Document segment:
May 12, 1995 in Nation/World

Women Vets Report High Rate Of Harassment Survey Finds 25% Were Victims Of Rape Or Attempted Rape

Associated Press
 

Nine of 10 female veterans younger than 50 said they were sexually harassed in the military and one-fourth reported they were victims of rape or attempted rape by co-workers or supervisors, a study said.

The sexual-assault rates were about 20 times what has been reported for women in other government jobs, researchers said in the May issue of the Archives of Family Medicine, published by the American Medical Association.

“This suggests that women who enter the military may be at much higher risk of sexual assault than other government employees, and future military policies should address these concerns,” the researchers said.

The lead researcher, Dr. Maureen Murdoch, and her co-author, Dr. Kristin L. Nichol, both of the Minneapolis Veterans Affairs Medical Center and the University of Minnesota School of Medicine, questioned 333 women treated at the center in 1992-93.

Women discharged from the military within the previous year were twice as likely to have been victims of sexual harassment, rape or attempted rape as women discharged a decade before, the researchers found.

Harassment may have increased in recent years because more women have entered traditionally male jobs and have increasingly reported to men and worked alongside them, the researchers said.

Ninety percent of the women younger than 50 said they were sexually harassed in the military. Twenty-five percent said they were victims of rape or attempted rape by co-workers or superiors.

Eighteen percent said they had promotions or transfers blocked or were given poor assignments after refusing superior officers’ requests for sexual favors, the researchers said.

[Dataset entries]
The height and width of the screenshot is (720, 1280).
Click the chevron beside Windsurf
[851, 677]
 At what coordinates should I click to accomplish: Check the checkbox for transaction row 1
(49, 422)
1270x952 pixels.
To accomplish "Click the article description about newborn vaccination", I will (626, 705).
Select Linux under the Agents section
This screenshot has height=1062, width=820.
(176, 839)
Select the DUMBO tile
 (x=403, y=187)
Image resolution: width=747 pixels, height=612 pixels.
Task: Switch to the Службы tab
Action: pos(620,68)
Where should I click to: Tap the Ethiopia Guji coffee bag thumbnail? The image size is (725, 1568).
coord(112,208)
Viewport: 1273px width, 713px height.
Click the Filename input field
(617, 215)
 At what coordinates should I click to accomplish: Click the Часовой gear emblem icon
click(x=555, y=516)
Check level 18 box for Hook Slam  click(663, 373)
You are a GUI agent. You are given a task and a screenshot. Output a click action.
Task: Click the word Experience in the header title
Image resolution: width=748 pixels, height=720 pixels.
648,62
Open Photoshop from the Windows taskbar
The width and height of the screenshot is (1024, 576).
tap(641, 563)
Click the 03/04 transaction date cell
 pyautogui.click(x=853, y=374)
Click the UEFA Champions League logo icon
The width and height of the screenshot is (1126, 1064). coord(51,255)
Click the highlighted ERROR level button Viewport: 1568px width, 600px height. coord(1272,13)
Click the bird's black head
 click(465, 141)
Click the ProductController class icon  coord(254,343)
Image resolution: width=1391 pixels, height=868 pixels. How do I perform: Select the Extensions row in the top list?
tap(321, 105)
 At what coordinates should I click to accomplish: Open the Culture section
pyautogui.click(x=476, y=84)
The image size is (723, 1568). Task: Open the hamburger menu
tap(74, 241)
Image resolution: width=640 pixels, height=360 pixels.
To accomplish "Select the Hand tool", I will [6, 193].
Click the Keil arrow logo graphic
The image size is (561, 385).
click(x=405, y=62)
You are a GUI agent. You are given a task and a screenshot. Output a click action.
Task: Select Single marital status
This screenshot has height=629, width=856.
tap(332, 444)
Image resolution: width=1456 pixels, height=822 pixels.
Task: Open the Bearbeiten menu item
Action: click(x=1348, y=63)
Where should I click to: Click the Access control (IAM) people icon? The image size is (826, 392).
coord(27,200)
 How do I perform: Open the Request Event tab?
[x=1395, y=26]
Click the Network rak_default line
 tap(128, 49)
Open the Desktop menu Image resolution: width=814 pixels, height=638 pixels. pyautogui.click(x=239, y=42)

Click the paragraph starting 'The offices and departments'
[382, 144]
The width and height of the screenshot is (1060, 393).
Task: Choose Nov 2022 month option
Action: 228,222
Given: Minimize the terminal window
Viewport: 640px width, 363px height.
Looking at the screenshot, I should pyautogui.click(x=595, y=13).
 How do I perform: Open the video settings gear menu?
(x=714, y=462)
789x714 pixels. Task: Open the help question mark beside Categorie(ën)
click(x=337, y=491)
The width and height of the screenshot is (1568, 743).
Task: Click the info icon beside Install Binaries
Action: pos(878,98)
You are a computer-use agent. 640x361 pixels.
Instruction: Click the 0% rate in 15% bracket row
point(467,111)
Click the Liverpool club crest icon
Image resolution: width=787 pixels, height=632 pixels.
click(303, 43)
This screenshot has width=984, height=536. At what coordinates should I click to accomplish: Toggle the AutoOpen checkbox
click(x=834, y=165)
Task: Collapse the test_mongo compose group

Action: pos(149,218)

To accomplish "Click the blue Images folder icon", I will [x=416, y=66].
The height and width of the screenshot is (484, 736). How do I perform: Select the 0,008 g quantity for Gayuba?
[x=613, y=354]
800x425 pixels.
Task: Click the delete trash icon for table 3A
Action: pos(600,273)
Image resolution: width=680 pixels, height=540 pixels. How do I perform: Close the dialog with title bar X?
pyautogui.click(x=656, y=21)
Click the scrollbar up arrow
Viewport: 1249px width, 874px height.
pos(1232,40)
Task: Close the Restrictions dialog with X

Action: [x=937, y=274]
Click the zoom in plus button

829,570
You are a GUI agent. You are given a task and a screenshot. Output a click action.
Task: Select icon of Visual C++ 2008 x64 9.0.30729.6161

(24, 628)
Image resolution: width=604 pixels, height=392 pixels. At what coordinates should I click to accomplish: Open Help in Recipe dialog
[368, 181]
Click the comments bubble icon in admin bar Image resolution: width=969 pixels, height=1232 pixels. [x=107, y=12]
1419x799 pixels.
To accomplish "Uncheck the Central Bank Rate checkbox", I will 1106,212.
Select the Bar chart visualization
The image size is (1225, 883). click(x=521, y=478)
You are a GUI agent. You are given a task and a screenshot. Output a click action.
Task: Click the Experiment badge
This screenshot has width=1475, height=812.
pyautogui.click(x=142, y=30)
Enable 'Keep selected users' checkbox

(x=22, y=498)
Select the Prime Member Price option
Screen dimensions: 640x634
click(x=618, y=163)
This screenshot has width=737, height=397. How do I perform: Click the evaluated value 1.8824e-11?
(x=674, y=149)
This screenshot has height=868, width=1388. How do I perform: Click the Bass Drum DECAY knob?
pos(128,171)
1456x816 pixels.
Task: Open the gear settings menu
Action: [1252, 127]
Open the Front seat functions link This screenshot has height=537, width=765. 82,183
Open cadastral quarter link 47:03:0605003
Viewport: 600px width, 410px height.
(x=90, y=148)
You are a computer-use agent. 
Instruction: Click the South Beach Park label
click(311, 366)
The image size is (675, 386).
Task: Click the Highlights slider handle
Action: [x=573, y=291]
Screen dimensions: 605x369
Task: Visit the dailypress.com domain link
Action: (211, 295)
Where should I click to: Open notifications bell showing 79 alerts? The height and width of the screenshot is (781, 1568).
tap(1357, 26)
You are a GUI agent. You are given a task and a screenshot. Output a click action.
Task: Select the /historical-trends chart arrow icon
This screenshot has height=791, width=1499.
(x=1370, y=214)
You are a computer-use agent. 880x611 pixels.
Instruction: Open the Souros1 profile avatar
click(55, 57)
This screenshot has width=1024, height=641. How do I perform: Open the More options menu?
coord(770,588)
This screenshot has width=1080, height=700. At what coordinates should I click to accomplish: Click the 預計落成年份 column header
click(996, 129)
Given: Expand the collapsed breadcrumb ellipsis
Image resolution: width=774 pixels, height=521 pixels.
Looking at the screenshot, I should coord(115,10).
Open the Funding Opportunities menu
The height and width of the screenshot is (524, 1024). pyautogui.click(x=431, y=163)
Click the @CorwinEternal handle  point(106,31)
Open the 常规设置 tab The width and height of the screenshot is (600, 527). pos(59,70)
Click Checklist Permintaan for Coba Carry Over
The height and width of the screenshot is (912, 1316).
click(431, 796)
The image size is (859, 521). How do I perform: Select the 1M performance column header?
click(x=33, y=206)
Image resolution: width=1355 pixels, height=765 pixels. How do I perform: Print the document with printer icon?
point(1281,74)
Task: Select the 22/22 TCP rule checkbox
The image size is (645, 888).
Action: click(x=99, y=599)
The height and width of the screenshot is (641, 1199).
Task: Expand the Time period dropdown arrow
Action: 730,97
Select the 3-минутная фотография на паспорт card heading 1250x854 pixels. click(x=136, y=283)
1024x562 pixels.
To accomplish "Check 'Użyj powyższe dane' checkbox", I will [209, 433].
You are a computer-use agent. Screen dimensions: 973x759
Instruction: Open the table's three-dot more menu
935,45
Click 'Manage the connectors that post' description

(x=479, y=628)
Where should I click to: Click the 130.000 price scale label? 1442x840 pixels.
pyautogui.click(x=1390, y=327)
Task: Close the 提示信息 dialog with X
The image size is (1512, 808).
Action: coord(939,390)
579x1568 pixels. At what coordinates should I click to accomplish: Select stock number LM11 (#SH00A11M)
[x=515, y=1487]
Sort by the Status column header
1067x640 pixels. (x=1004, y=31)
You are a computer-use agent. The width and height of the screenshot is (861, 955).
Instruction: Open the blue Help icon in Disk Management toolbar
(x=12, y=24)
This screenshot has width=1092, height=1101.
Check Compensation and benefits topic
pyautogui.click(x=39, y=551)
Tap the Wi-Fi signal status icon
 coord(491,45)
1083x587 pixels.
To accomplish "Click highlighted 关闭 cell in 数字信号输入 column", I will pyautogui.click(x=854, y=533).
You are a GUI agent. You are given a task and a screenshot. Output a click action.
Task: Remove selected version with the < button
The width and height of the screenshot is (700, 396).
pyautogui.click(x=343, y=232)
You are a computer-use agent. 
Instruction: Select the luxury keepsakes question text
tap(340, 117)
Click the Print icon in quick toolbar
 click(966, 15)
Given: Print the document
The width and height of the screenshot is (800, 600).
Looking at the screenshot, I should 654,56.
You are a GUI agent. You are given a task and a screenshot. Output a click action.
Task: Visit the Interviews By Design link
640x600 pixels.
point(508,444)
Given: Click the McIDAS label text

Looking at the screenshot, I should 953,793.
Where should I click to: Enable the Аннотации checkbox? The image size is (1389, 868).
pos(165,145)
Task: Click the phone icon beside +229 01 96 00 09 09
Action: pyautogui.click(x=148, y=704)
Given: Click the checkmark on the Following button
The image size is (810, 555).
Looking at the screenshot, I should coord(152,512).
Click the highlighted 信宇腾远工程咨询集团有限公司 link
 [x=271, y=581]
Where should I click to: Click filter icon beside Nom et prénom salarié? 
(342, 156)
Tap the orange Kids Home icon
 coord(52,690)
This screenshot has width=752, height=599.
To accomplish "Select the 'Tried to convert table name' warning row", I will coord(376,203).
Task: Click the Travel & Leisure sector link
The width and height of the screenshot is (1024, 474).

Assigned task: From the article on harassment of women veterans, output the passage that begins with the words "The lead researcher, Dr." and stops after the words "before, the researchers found.", copied word for word.

Exercise response:
The lead researcher, Dr. Maureen Murdoch, and her co-author, Dr. Kristin L. Nichol, both of the Minneapolis Veterans Affairs Medical Center and the University of Minnesota School of Medicine, questioned 333 women treated at the center in 1992-93.

Women discharged from the military within the previous year were twice as likely to have been victims of sexual harassment, rape or attempted rape as women discharged a decade before, the researchers found.